3. Quanto il perdono è essenziale alla dimensione della riconciliazione? Alla radice della Sua cultura politica e/o della Sua fede religiosa quali sono i principi che implicano o escludono il perdono? Quali versi o detti che fanno parte del Suo personale patrimonio spirituale possono, nella sua opinione, avere un significato universale
Chiarisco un pensiero: il perdono è una scelta individuale, e non collettiva. La riconciliazione, invece, può essere anche la scelta della volontà di una nazione, di uno stato, di un popolo. Meglio quindi concentrarsi preliminarmente sulla conquista della riconciliazione. Ancora una volta si torna all’educazione. Mi aveva colpito l’iniziativa di un gruppo di studio e di lavoro, che aveva messo assieme famiglie israeliane e palestinesi vittime della violenza e del terrorismo. C’ era una donna israeliana, che perse un figlio in un attentato su un autobus, e una donna palestinese, madre di un kamikaze. Le due donne non soltanto raccontavano la loro reciproca e dolorosa esperienza, ma ciascuna, dopo aver sfogato la propria dolorosa passione, doveva ripetere la storia e le argomentazioni dell’altra. Cercare di capire è essenziale. C’è chi sostiene che una vera riconciliazione preveda una lunga attesa, di almeno un paio di generazioni. E che i risultati saranno possibili soltanto se, nel frattempo, si consenta ai bambini di entrambe la parti di vivere assieme, di studiare assieme, di giocare assieme, di confrontarsi, di abituarsi insomma ad ascoltare le ragioni dell’altro.
4. Il perdono richiede qualche forma di pentimento da parte di coloro a cui il perdono viene offerto? Il perdono ha condizioni o è senza condizioni?
Il perdono, come ho detto prima, è una scelta individuale. Quindi, non è necessario che per offrirlo e dichiararlo vi sia il pentimento da parte di chi ha offeso. Quindi, parlare o meno di condizioni mi pare inesatto. I diplomatici tedeschi, in giro per il mondo, vengono invitati a domandare perdono ogni volta che si ripropone in una discussione, in un dibattito, in un evento pubblico, il ricordo dell’Olocausto. Iniziativa preziosa, ma non basta a cancellare l’orrore compiuto. Penso alle struggenti pagine del “dolore” di Marguerite Duras, dove parla di “condivisione della sofferenza”.

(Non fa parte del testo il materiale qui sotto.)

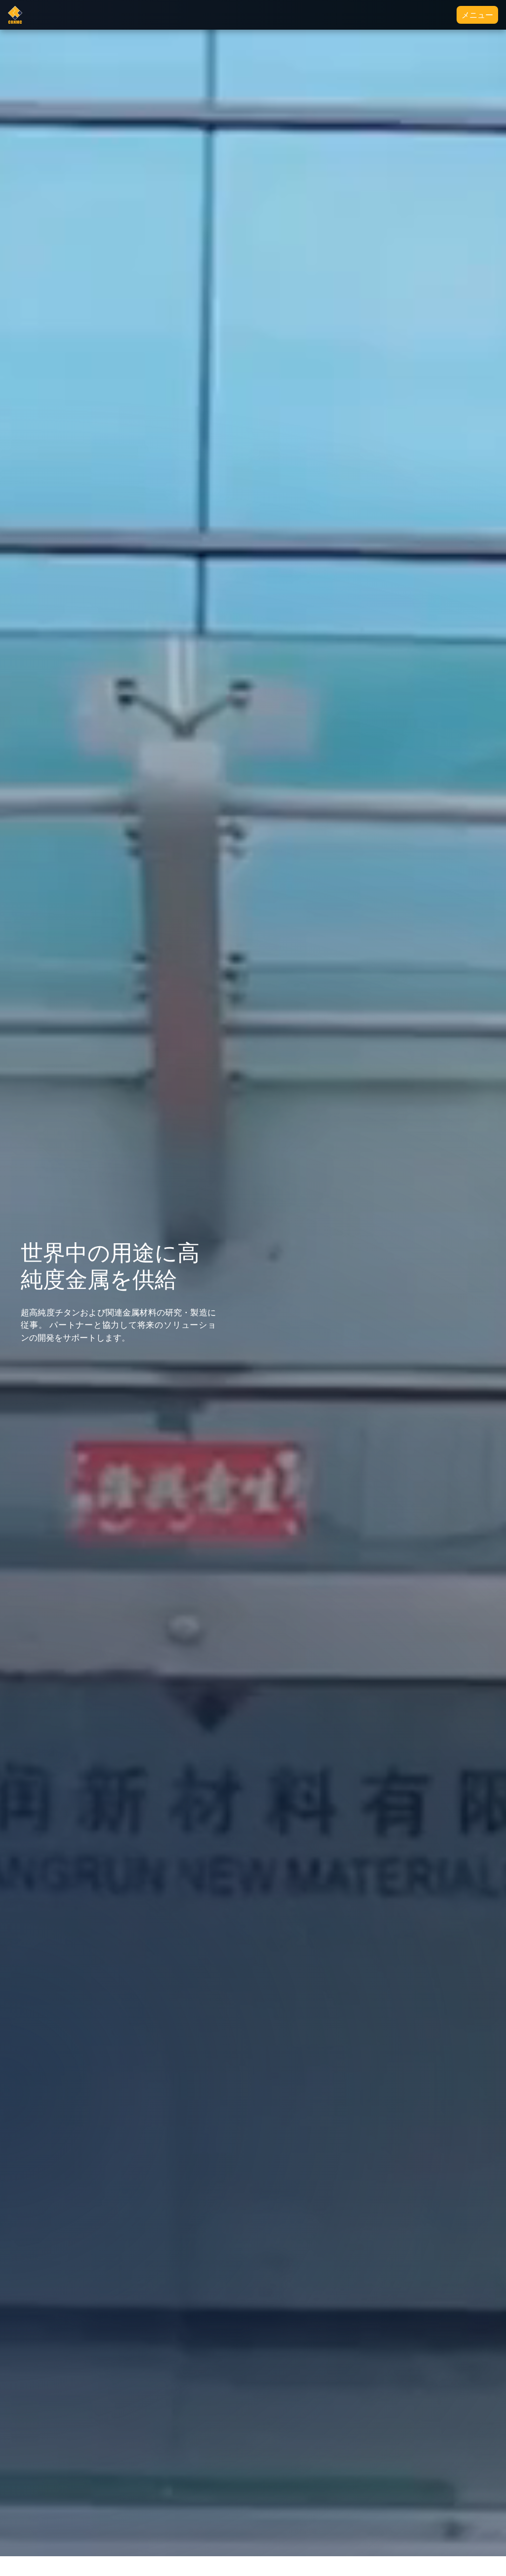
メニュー (477, 14)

Sono tanti gli esempi: il paziente lavoro artistico-politico del grande direttore d’orchestra Daniel Barenboim; la paziente tessitura della Comunità di Sant’Egidio che, da sola, ha ottenuto la firma di due trattati di pace, nel Mozambico e nel Burundi; le associazioni dedicate al dialogo, come il Centro italiano per la pace in Medio oriente. E tanti altri. L’imperativo è uno solo: continuare instancabilmente a lavorare e a crederci, seguendo il culto della volontà. Che dovrebbe appartenere a tutti, che dovrebbe essere patrimonio comune di religiosi e laici.